--- Segmen Teks ---
2. Pertimbangan Hukum Majelis Hakim Dalam Penerapan Sanski


Terhadap Pelaku Pencemaran Nama Baik Melalui Jejaring Sosial
Berbagai kasus yang muncul sejak adanya UU ITE, telah menyasar
pada penggunaan berbagai medium dalam sistem informasi dan perangkat
elektronik, yang tidak terbatas pada media yang kemungkinan bisa
diakses publik atau „di muka umum‟, tetapi melalui medium lainnya
yang lebih personal. Hampir keseluruhan medium tersebut dapat dijerat
dengan UU ITE, diantaranya: (i) pemberitaan di media online, (ii) forum
diskusi online, (iii) Facebook, (iv) Twitter, (v) blog, (vii) surat elektronik
(email), (viii) Pesan Pendek/SMS, (ix) menggunakan compact disk/CD,
(x) status di BBM, (xi) medium untuk melakukan advokasi, dan lain
sebagainya.
Segala pendapat, opini, ekspresi, yang dilakukan dengan sengaja
atau tidak, ditujukan untuk menghina dan mencemarkan atau bukan,
dilakukan secara privat atau publik, dapat menjadi sasaran tuduhan
penahanan dan pemenjaraan. Publik jadi semakin takut berbicara,
mengemukakan pendapat, melakukan kritik kepada pemerintah dan
aparatnya, termasuk komplain kepada buruknya pelayanan badan- badan
pemerintah dan swata melalui medium internet dan sarana elektronik
lainnya.
Penguraian pengadilan atas unsur-unsur tindak pidana Pasal 27 (3)
UU ITE, sebagai berikut: (i) setiap orang, (ii) dengan segaja dan tanpa
hak, (iii) mendistribusikan dan /atau mentransmisikan dan/atau membuat
dapat diaksesnya informasi elektronik dan/atau dokumen elektronik, dan
(iv) memiliki muatan penghinaan dan/atau pencemaran nama baik.

5
3. Penyebab Pencemaran Nama Baik
Ada beberapa hal yang bisa menyebabkan terjadinya pencemaran
nama baik yaitu sebagai berikut :
a. Seacara lisan.
b. Secara tulisan.
c. Menuduh suatu hal di depan umum.

4. Contoh Kasus
a. Kasus Benny Handoko
Desember 2012, pemilik akun Twitter @benhan yang
memosting twit tuduhan dan hinaan kepada @misbakhun dilaporkan
ke Polda Metro Jaya. Akun @misbakhun sendiri adalah milik
Muhamad Misbakhun, mantan anggota DPR dan aktivis di PKS.
Sementara akun @benhan adalah milik Benny Handoko. Misbakhun
tidak terima disebut sebagai perampok Bank Century dalam kicauan
di twitter Benny. Awalnya, Misbakhun tidak tahu kicauan Benny ini.
--- Segmen Data ---
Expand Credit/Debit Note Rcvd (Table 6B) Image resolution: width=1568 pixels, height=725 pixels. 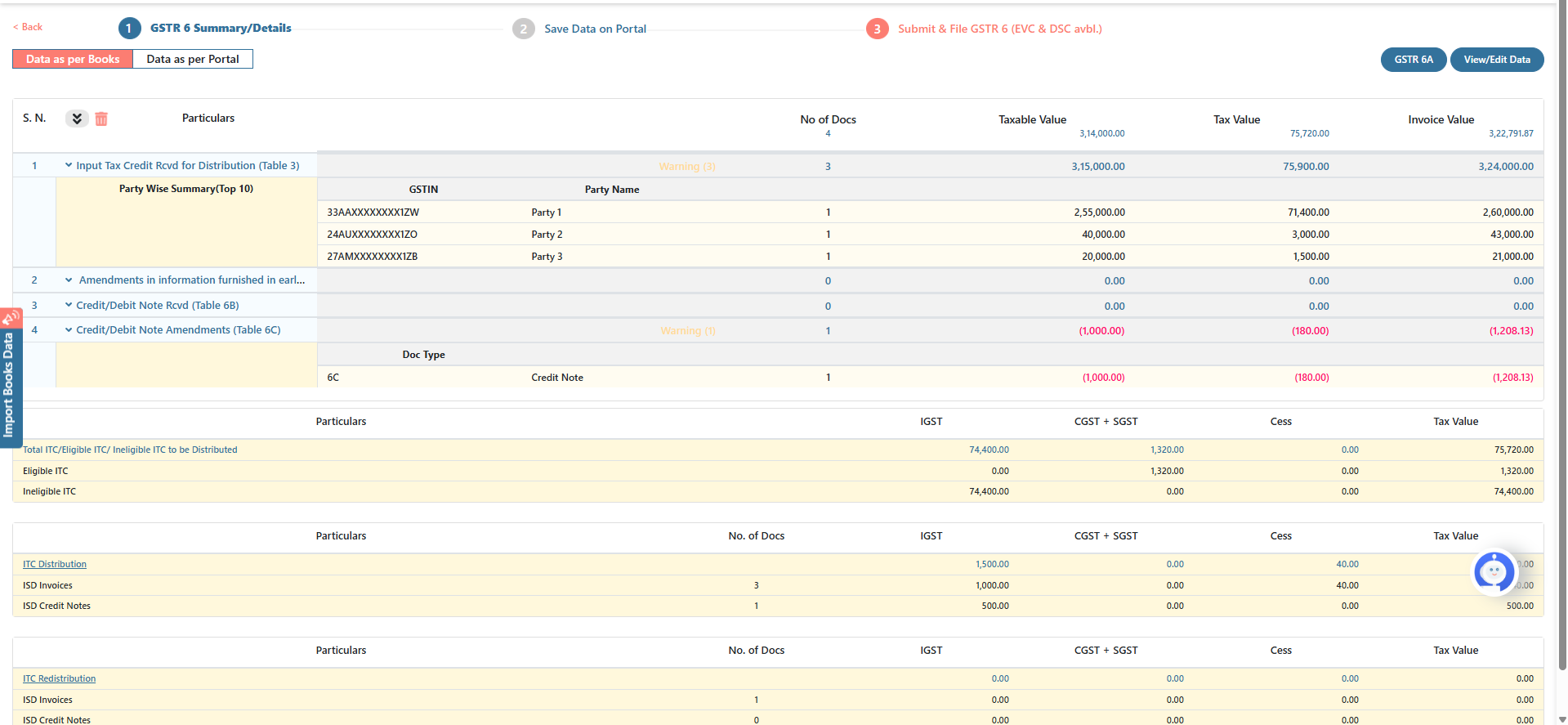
---
• [Tugas Wajib]
Salin bagian teks tentang pencemaran nama baik dari "Penguraian pengadilan atas" sampai "b. Secara tulisan." tanpa mengubah apa pun. Baris-baris data tersebut tidak diperlukan.

• [Jawaban]
Penguraian pengadilan atas unsur-unsur tindak pidana Pasal 27 (3)
UU ITE, sebagai berikut: (i) setiap orang, (ii) dengan segaja dan tanpa
hak, (iii) mendistribusikan dan /atau mentransmisikan dan/atau membuat
dapat diaksesnya informasi elektronik dan/atau dokumen elektronik, dan
(iv) memiliki muatan penghinaan dan/atau pencemaran nama baik.

5
3. Penyebab Pencemaran Nama Baik
Ada beberapa hal yang bisa menyebabkan terjadinya pencemaran
nama baik yaitu sebagai berikut :
a. Seacara lisan.
b. Secara tulisan.